__TASK PROMPT__:
Which lines of the records below contain the string "Select"? Report each of them.

[Opening SUPPLIED RECORDS section]

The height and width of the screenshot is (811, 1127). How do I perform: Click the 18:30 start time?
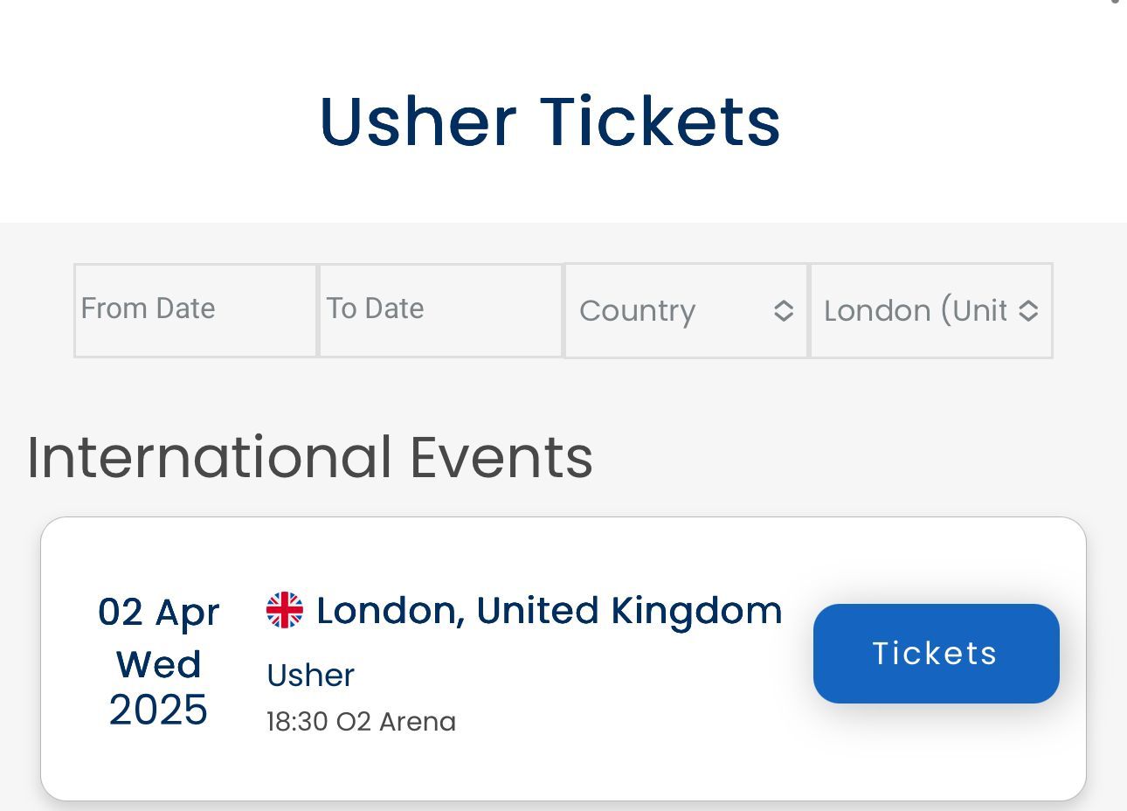coord(297,722)
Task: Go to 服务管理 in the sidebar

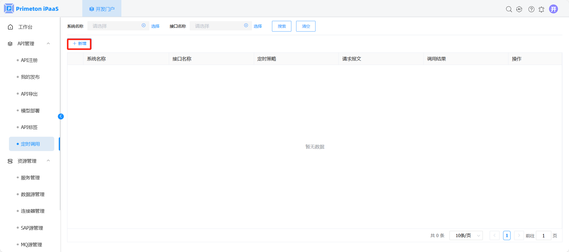Action: point(30,178)
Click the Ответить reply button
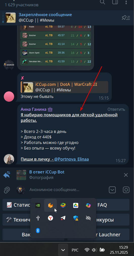The width and height of the screenshot is (134, 256). pyautogui.click(x=116, y=109)
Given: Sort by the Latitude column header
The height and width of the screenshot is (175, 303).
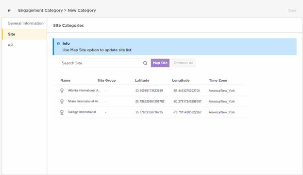Looking at the screenshot, I should (x=142, y=80).
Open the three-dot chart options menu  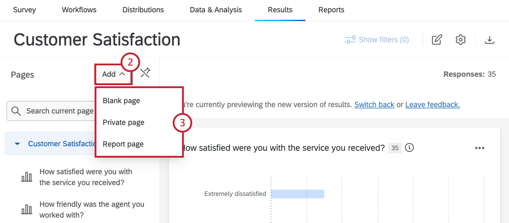tap(480, 148)
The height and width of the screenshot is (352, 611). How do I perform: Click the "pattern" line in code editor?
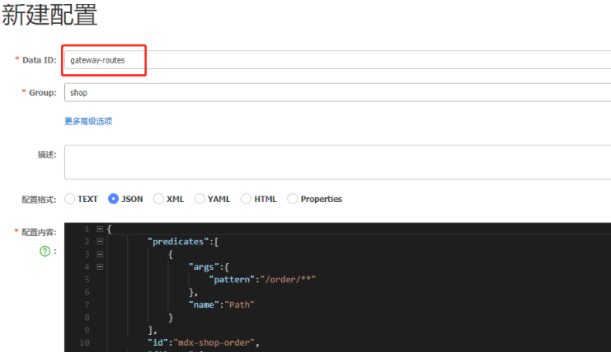click(263, 279)
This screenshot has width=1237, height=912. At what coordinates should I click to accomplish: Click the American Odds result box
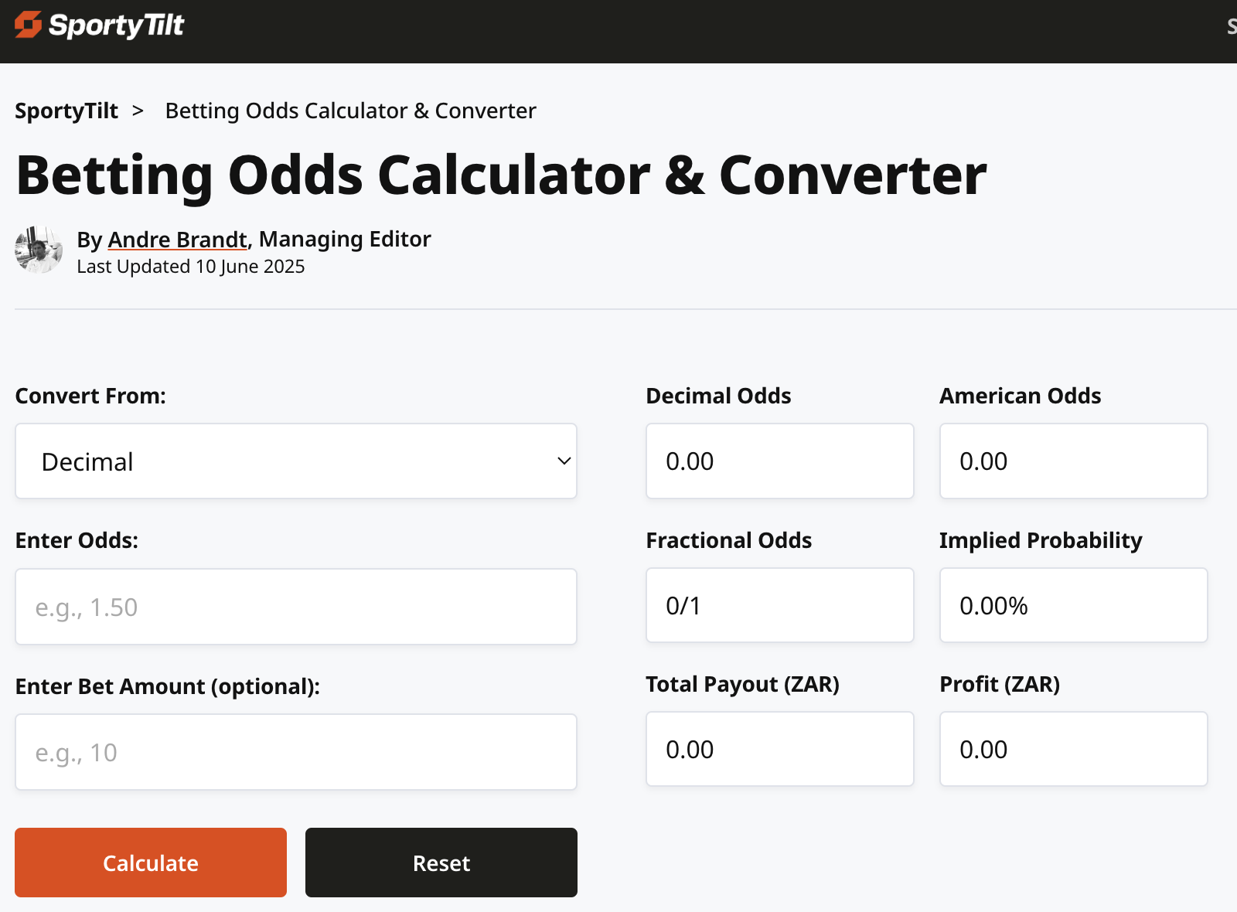[1074, 461]
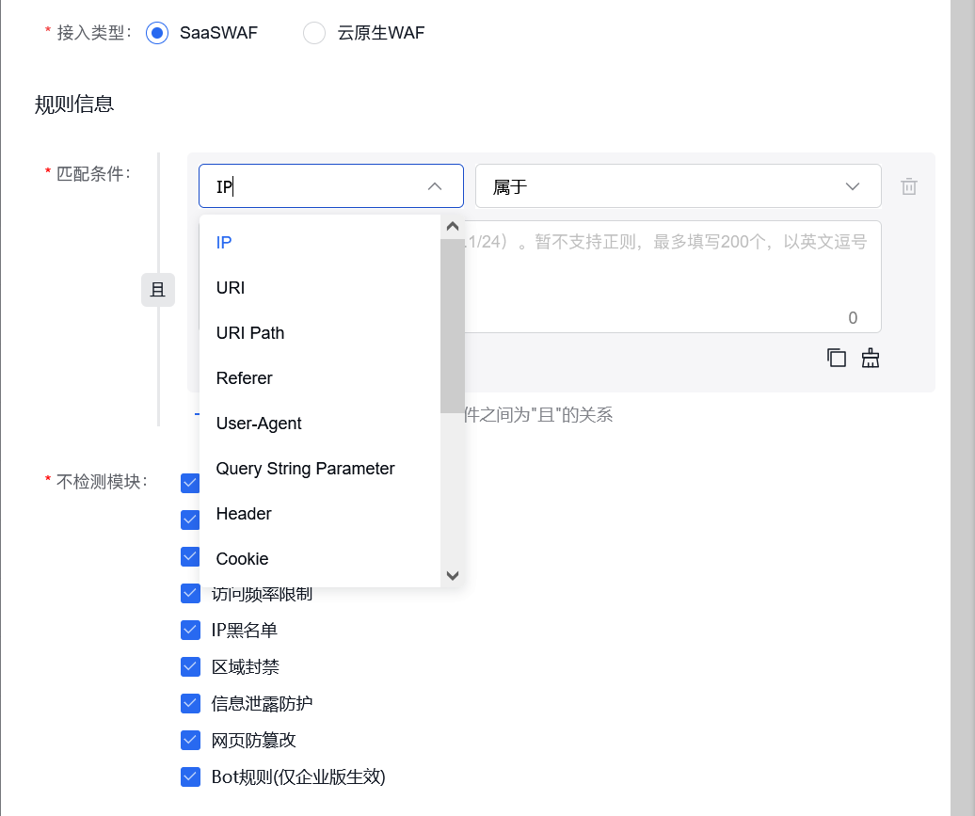Uncheck the 区域封禁 module
The width and height of the screenshot is (975, 816).
click(x=189, y=665)
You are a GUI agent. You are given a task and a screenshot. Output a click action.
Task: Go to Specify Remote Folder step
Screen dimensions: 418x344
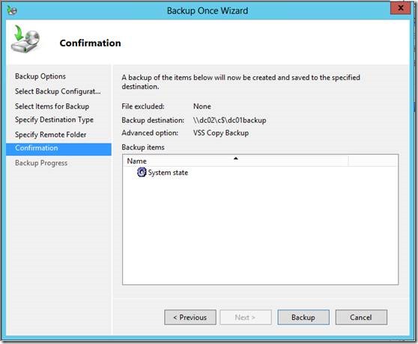tap(51, 135)
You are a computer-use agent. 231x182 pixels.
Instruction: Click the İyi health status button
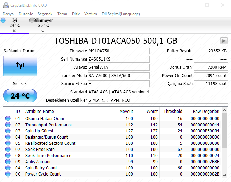(x=20, y=66)
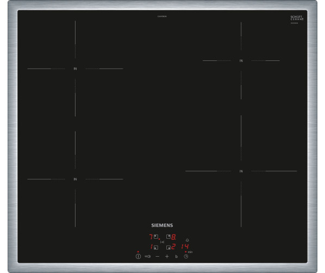Viewport: 325px width, 273px height.
Task: Touch the red 7 power level display
Action: click(151, 237)
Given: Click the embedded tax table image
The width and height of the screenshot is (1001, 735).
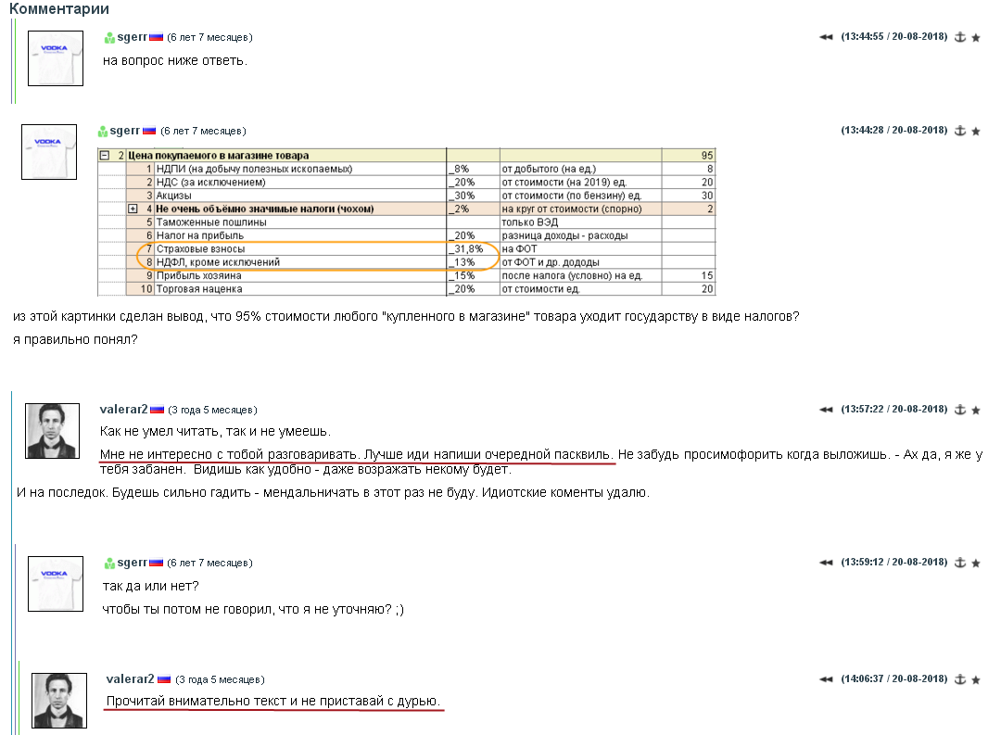Looking at the screenshot, I should pyautogui.click(x=407, y=222).
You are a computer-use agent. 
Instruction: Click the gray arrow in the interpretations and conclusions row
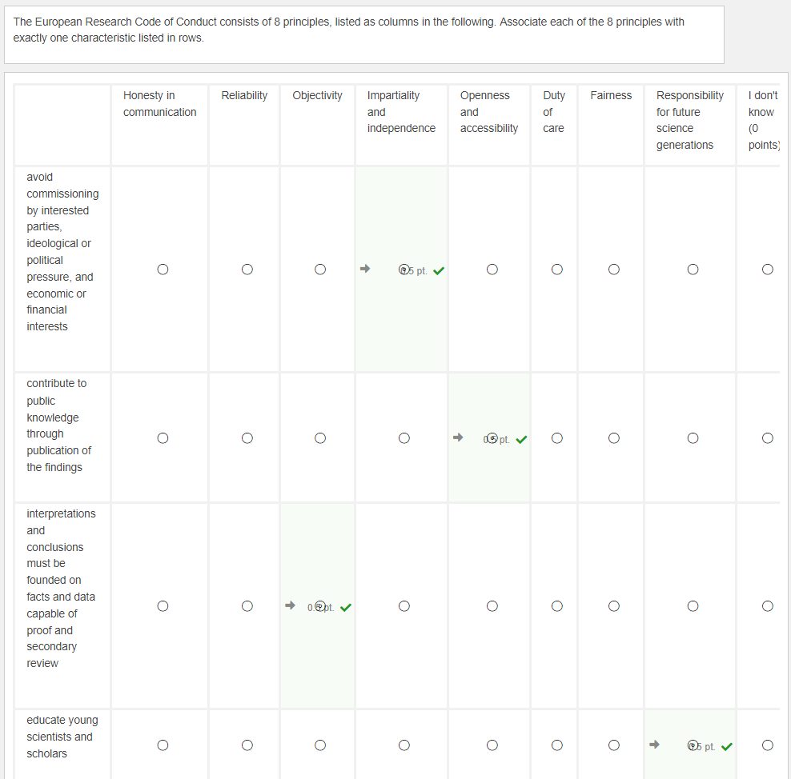290,605
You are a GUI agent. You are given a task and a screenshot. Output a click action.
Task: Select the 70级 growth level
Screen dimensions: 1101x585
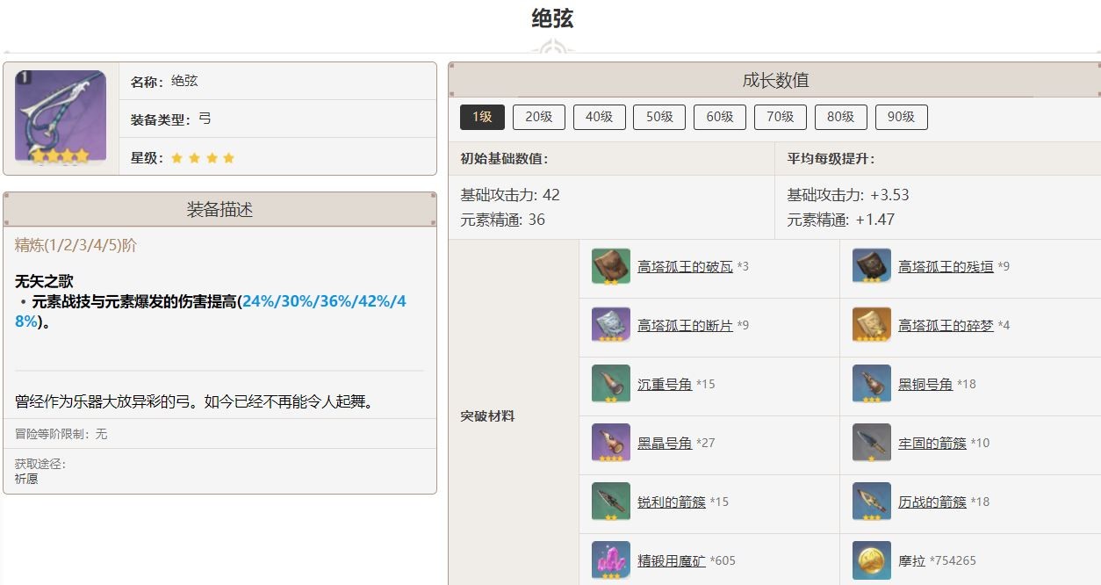(x=780, y=117)
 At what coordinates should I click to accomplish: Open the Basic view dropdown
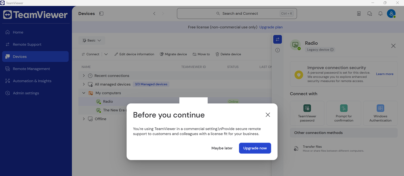click(92, 41)
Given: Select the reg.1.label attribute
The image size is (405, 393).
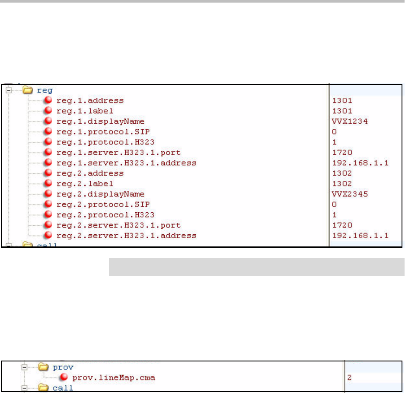Looking at the screenshot, I should pos(85,111).
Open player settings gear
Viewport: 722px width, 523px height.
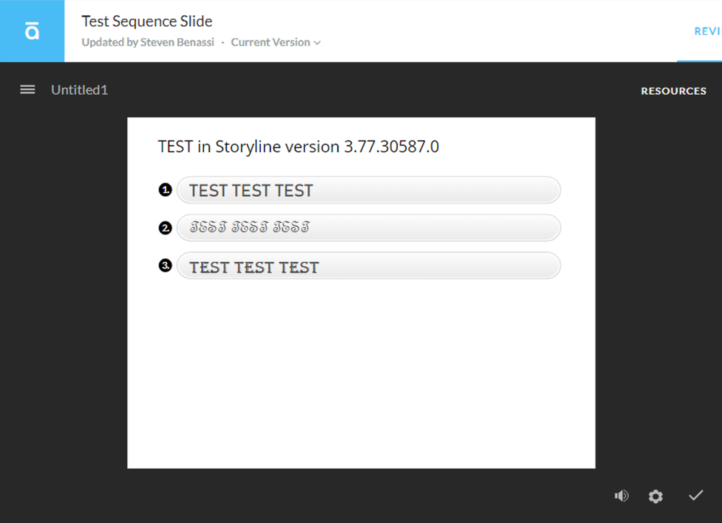point(656,496)
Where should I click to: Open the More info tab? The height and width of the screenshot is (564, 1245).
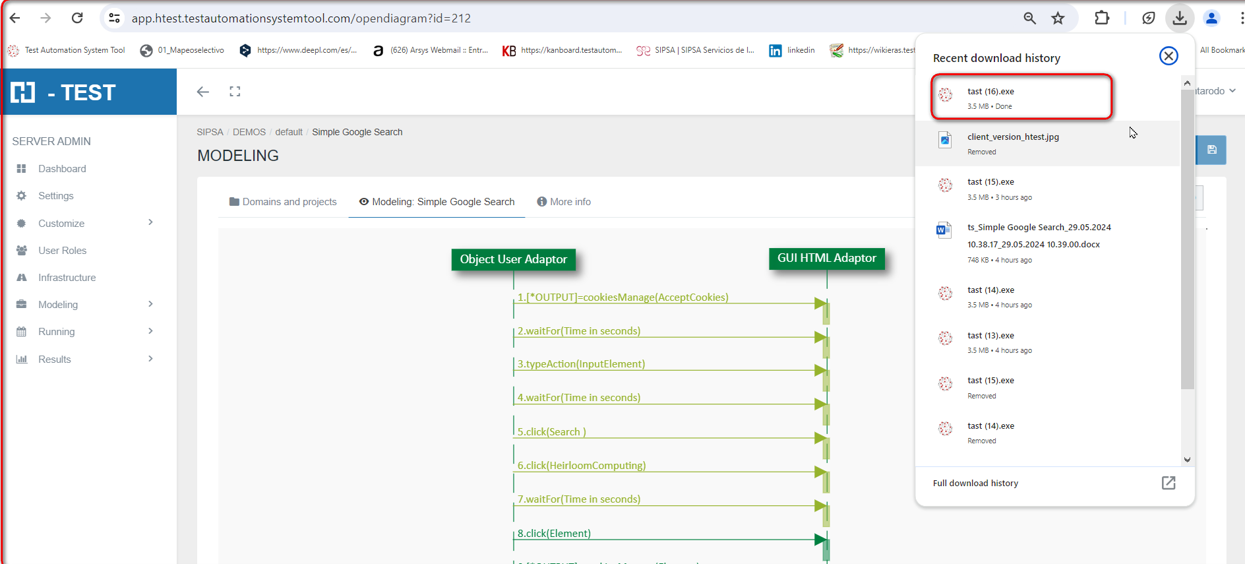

[Closing SUPPLIED RECORDS section]

__RESPONSE TO THIS EXERCISE__:
Task: Select the 70级 growth level
Given: Select the reg.1.label attribute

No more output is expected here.